▶ _BRIEF_: Filter the records below, keeping only the lines that contain the word "Instruction".

(Text and item location entries)

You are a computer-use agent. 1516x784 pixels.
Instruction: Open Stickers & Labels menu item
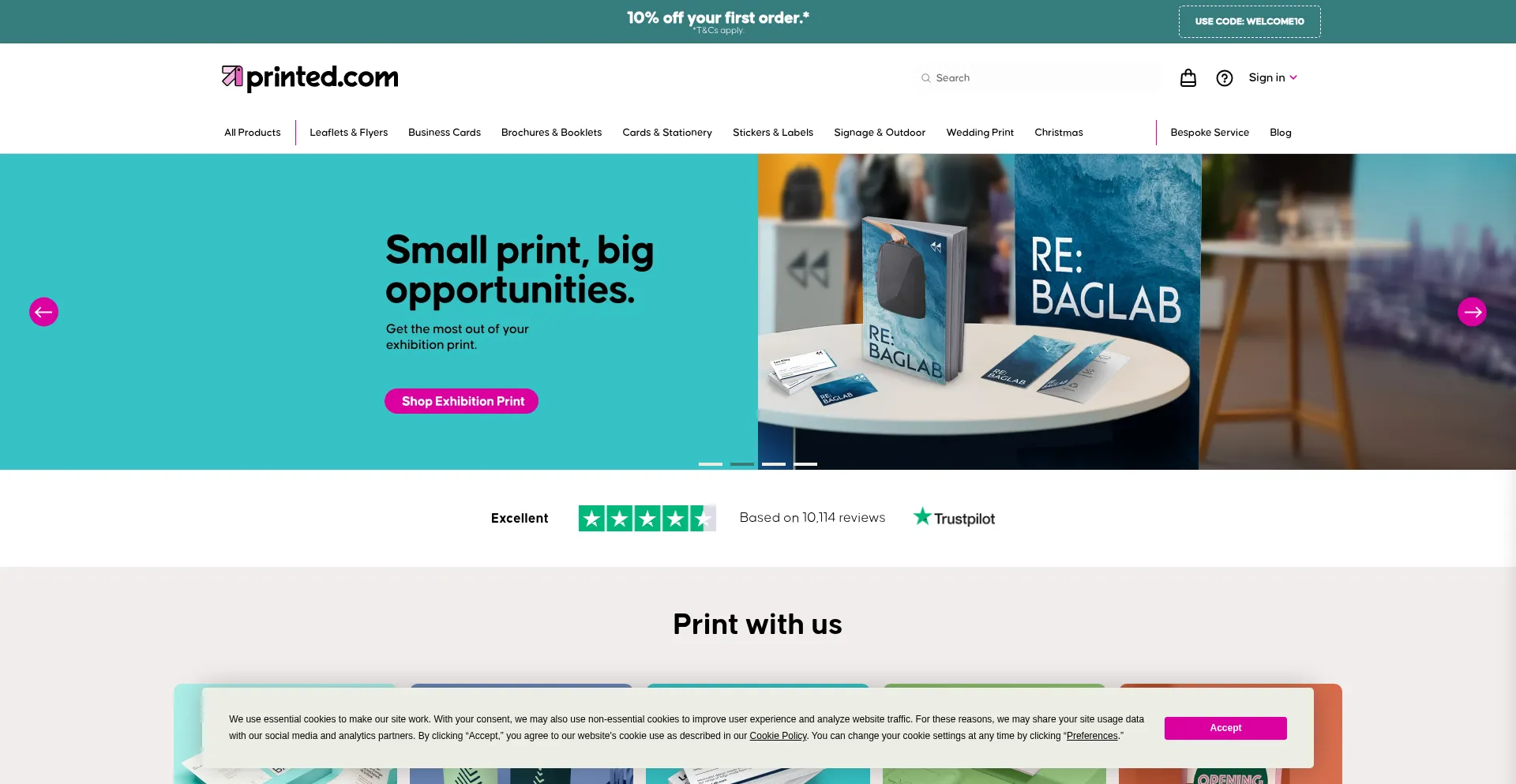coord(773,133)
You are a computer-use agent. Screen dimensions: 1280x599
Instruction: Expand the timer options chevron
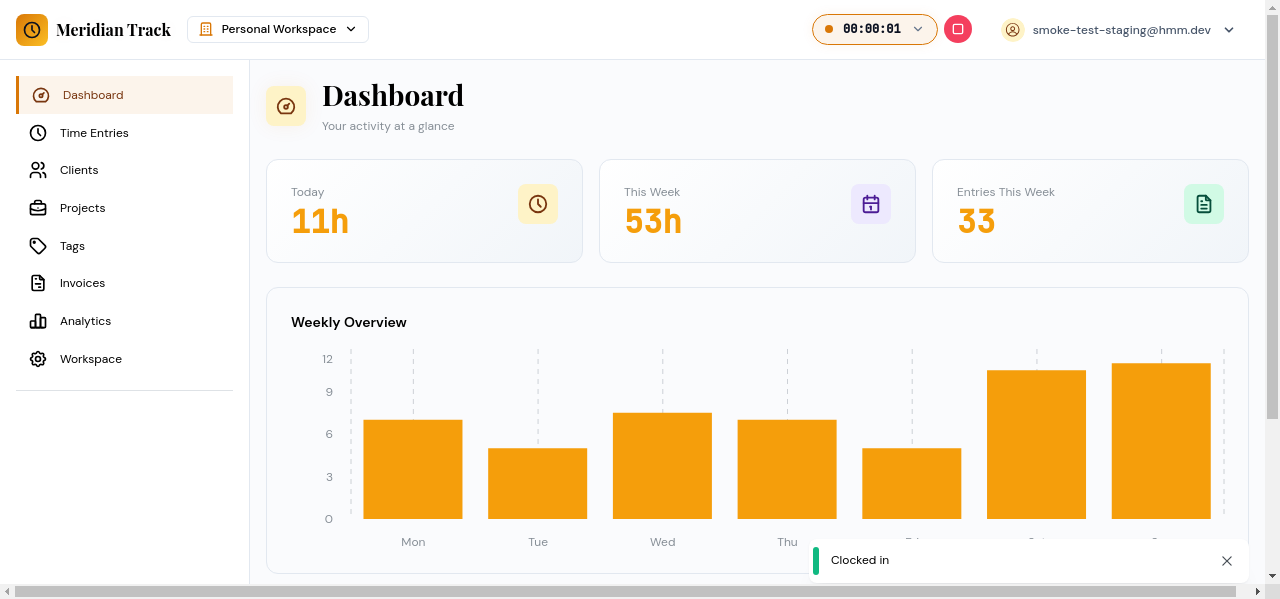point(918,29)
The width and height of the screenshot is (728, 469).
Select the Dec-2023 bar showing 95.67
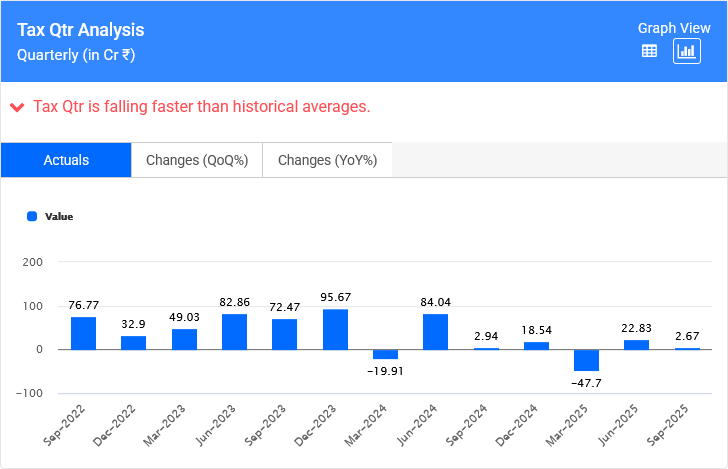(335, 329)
* * *
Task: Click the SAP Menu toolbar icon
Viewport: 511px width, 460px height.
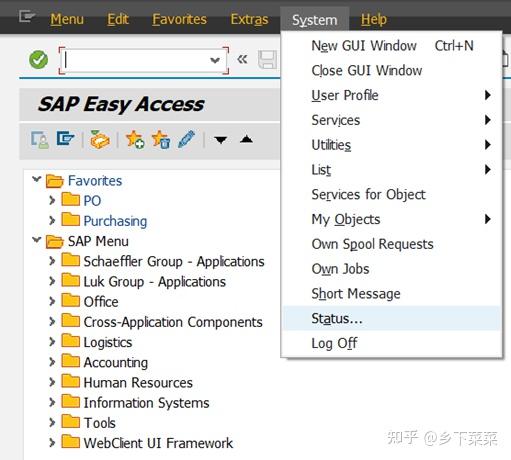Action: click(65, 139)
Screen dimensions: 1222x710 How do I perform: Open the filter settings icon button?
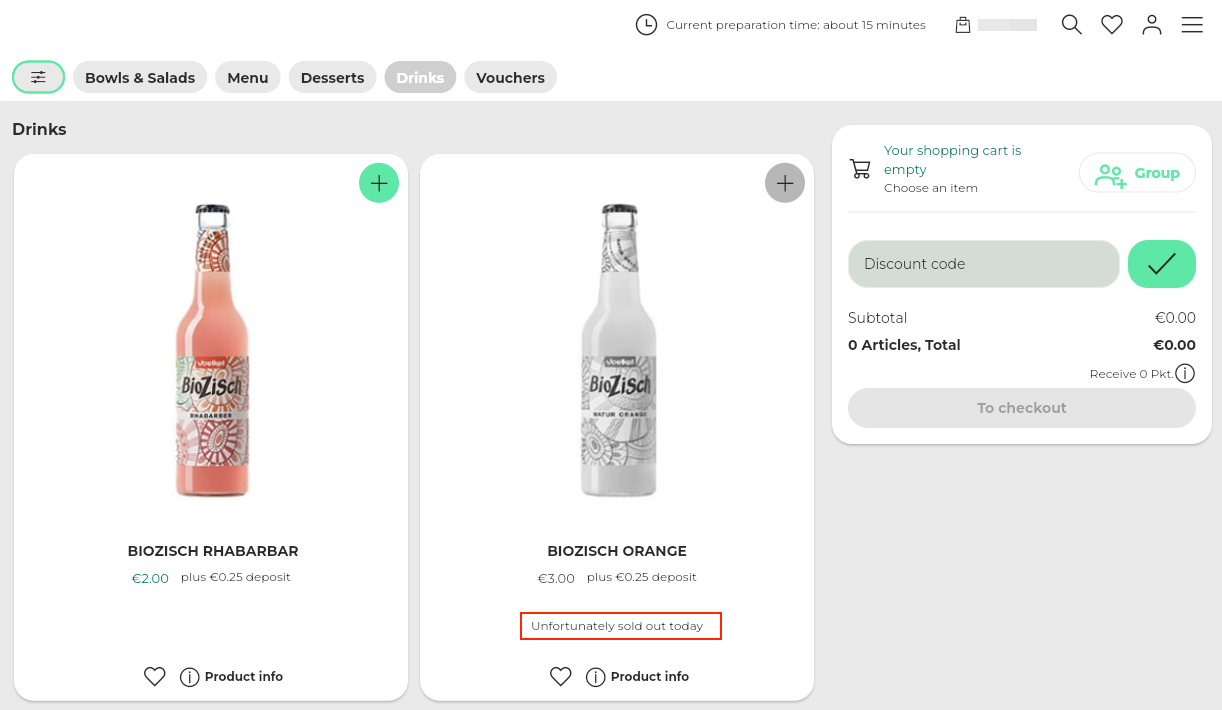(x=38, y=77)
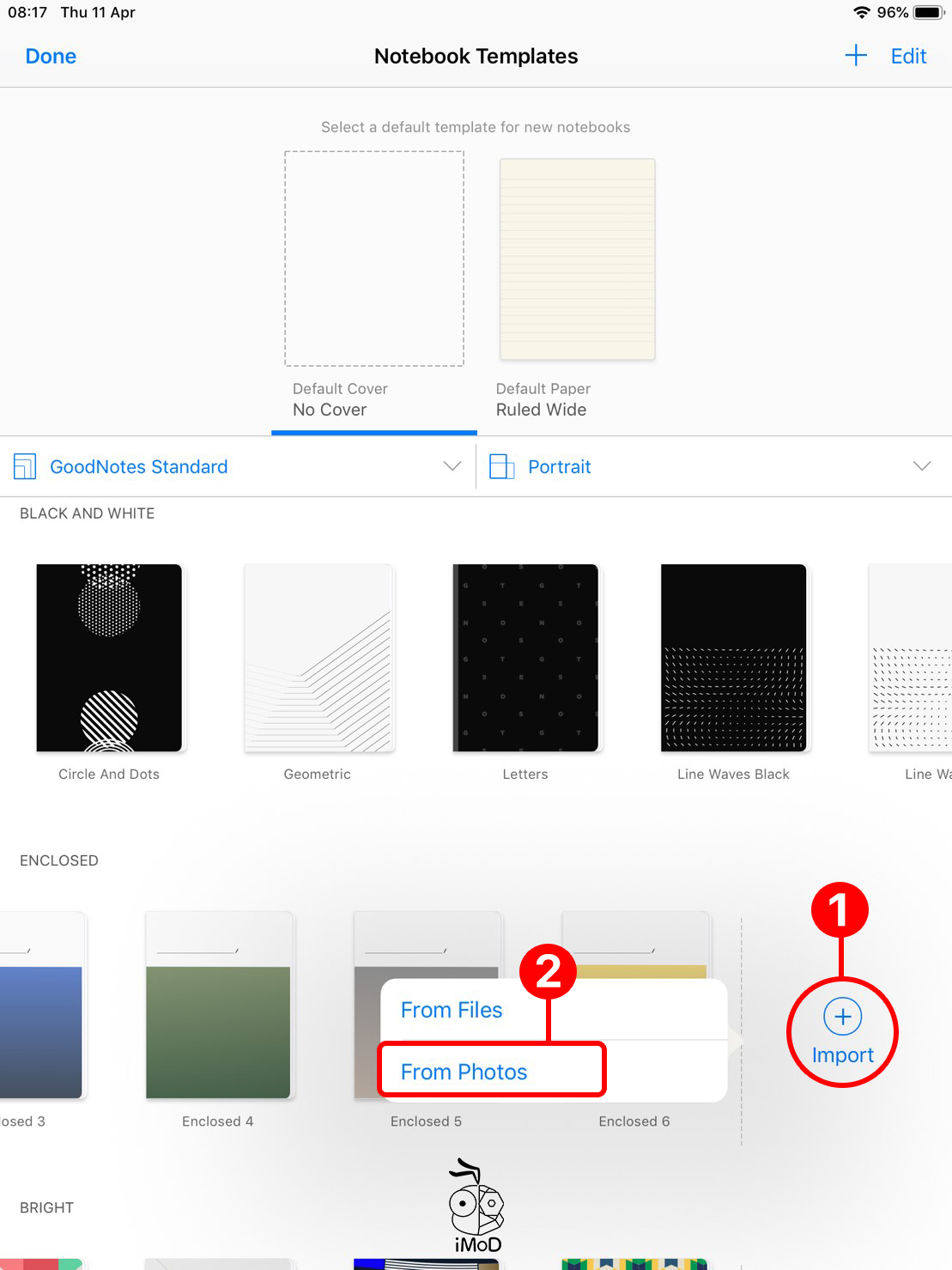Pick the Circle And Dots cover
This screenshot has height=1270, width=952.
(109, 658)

▶ _TASK OUTPUT_:
Instruction: Open Stickers & Labels menu item
Instruction: Expand the timer options chevron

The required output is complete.